Exercise goal. All the data should be repeated exactly. Any image in it is left out.

(Recorded data)
##########

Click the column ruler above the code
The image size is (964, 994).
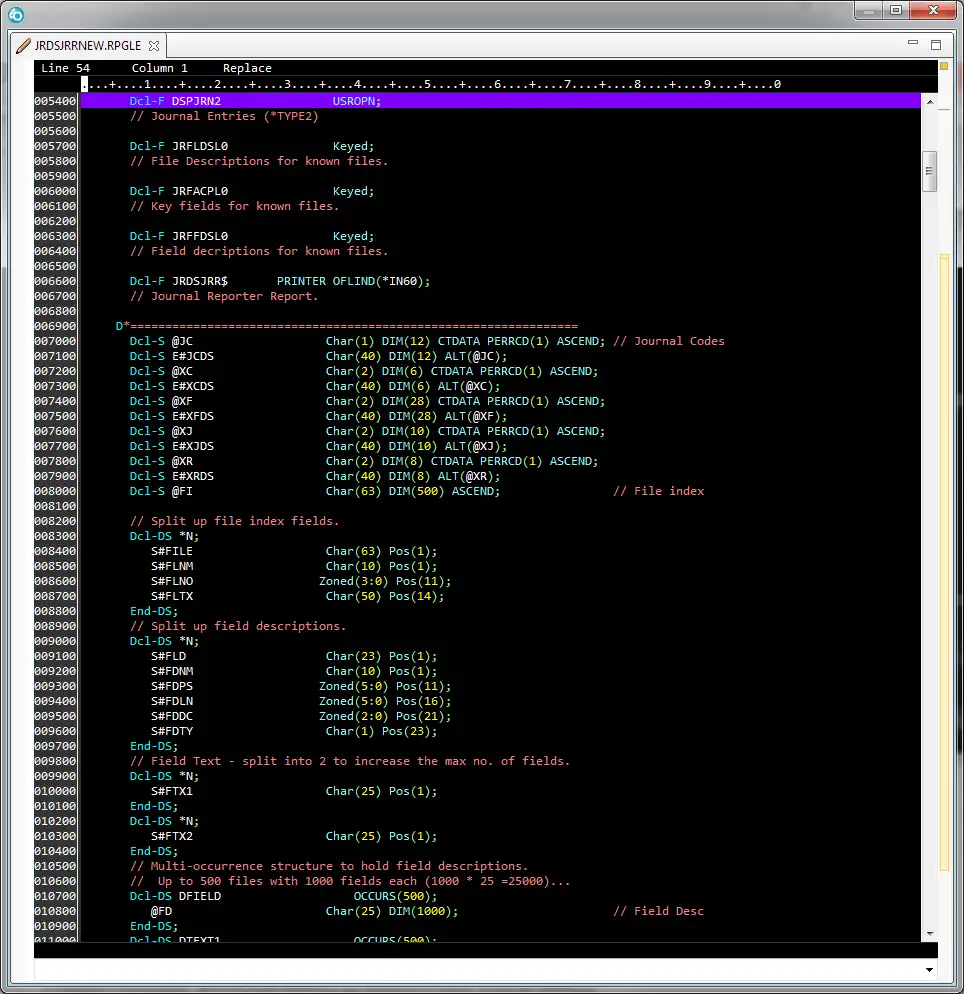(x=430, y=84)
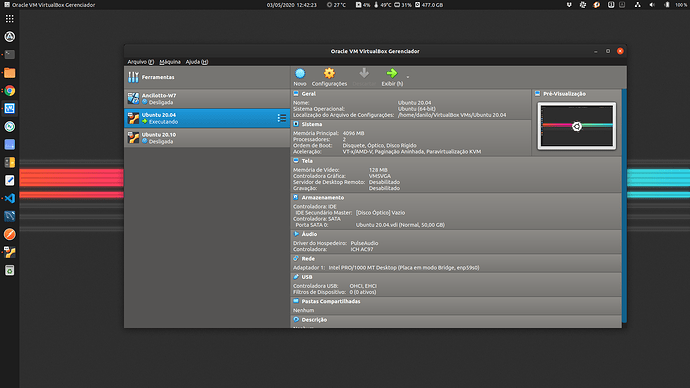Click the Exibir green arrow icon

pos(392,73)
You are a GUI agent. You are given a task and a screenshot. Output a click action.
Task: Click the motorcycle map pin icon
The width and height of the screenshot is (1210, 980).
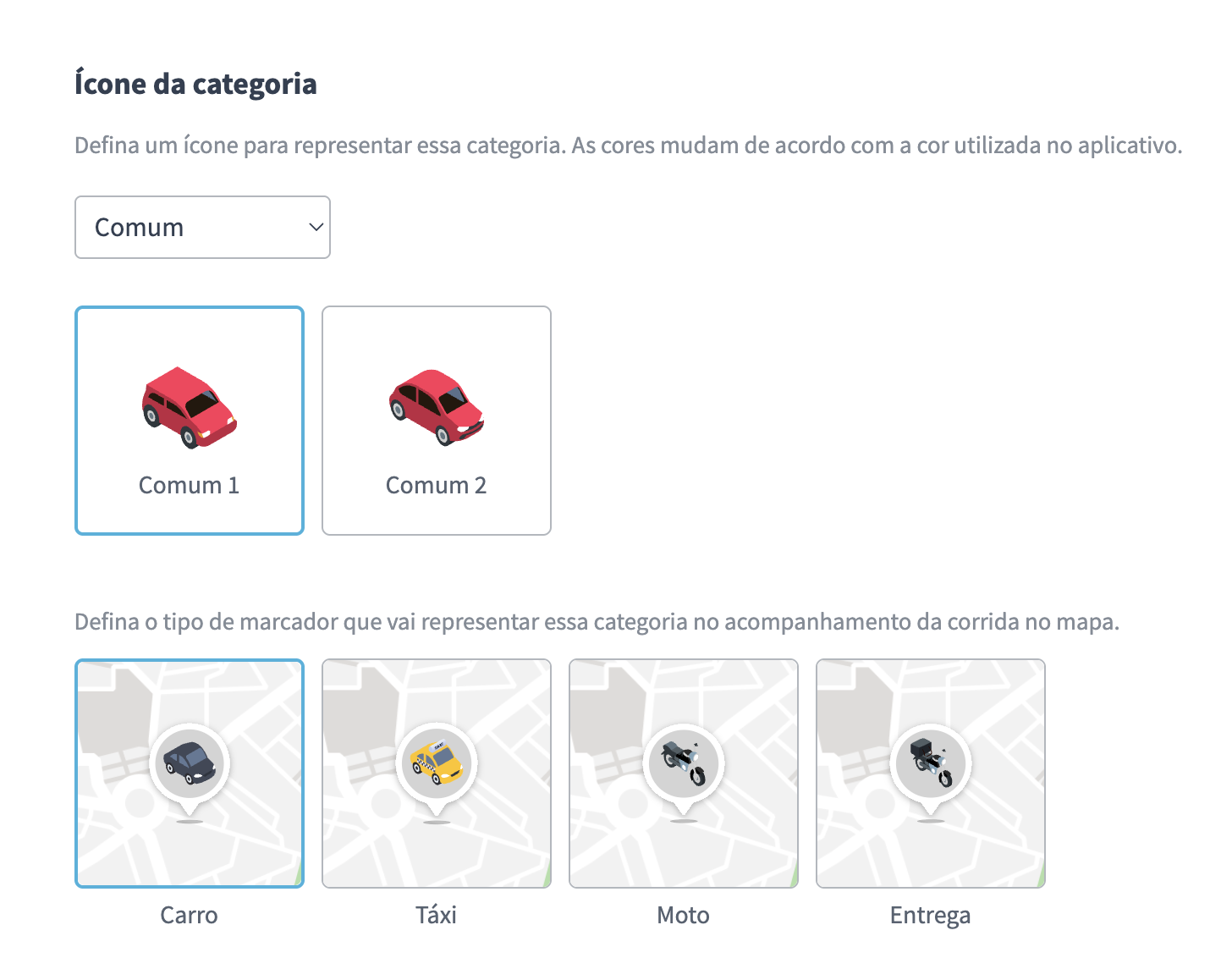pos(684,763)
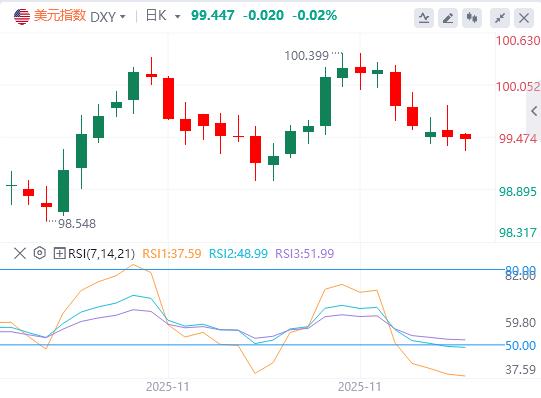Image resolution: width=541 pixels, height=398 pixels.
Task: Click the US flag symbol icon
Action: pyautogui.click(x=22, y=16)
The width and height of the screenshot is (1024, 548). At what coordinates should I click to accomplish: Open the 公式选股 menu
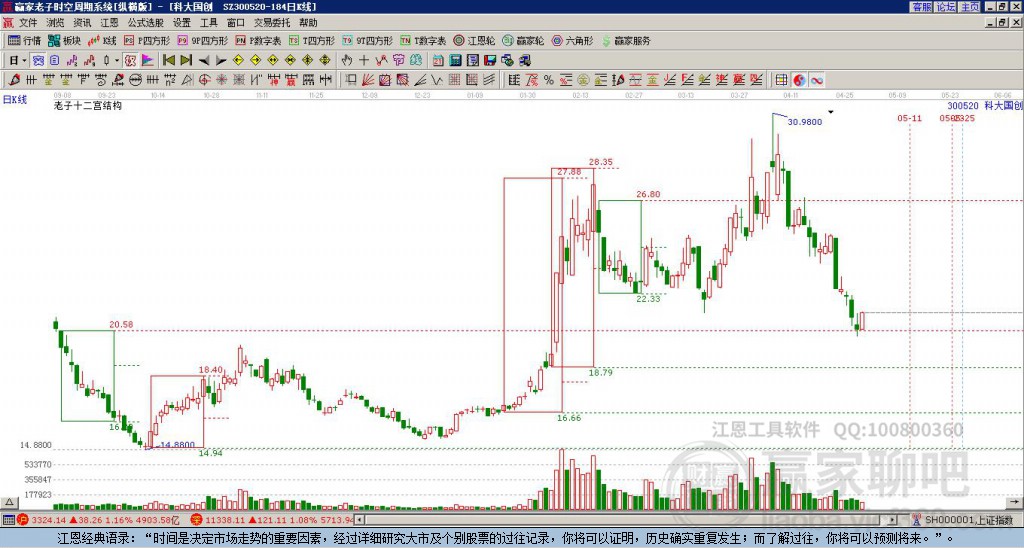146,23
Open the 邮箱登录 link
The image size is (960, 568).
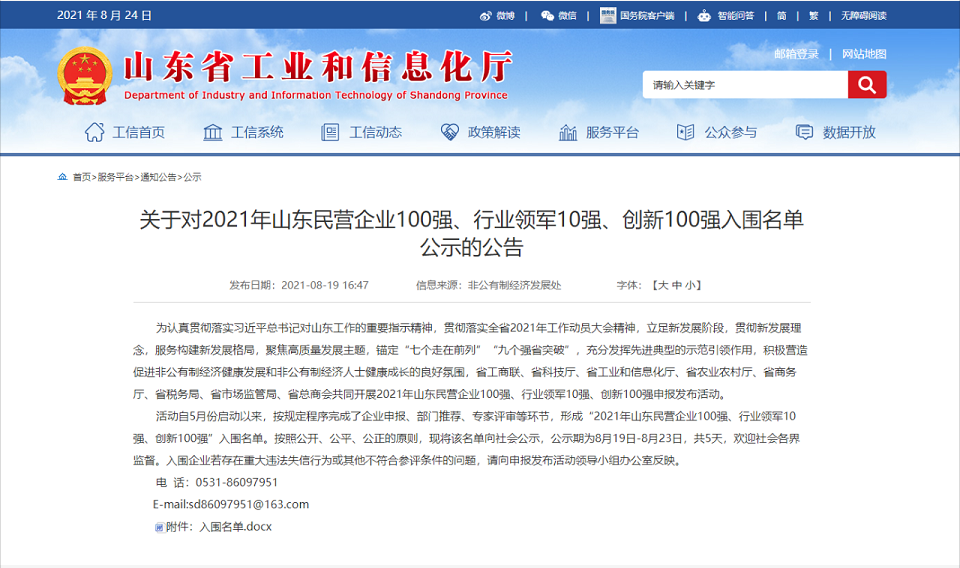[796, 54]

##########

Response to the exercise.
Click the column ruler above the code
The image size is (964, 994).
(x=430, y=84)
Click the Exibir green arrow icon

pos(392,73)
You are a GUI agent. You are given a task and a screenshot. Output a click action.
Task: Click the motorcycle map pin icon
The width and height of the screenshot is (1210, 980).
pos(684,763)
Image resolution: width=541 pixels, height=398 pixels.
Task: Click the US flag symbol icon
Action: pyautogui.click(x=22, y=16)
The width and height of the screenshot is (1024, 548). At what coordinates should I click to accomplish: Open the 公式选股 menu
146,23
Open the 邮箱登录 link
The image size is (960, 568).
[796, 54]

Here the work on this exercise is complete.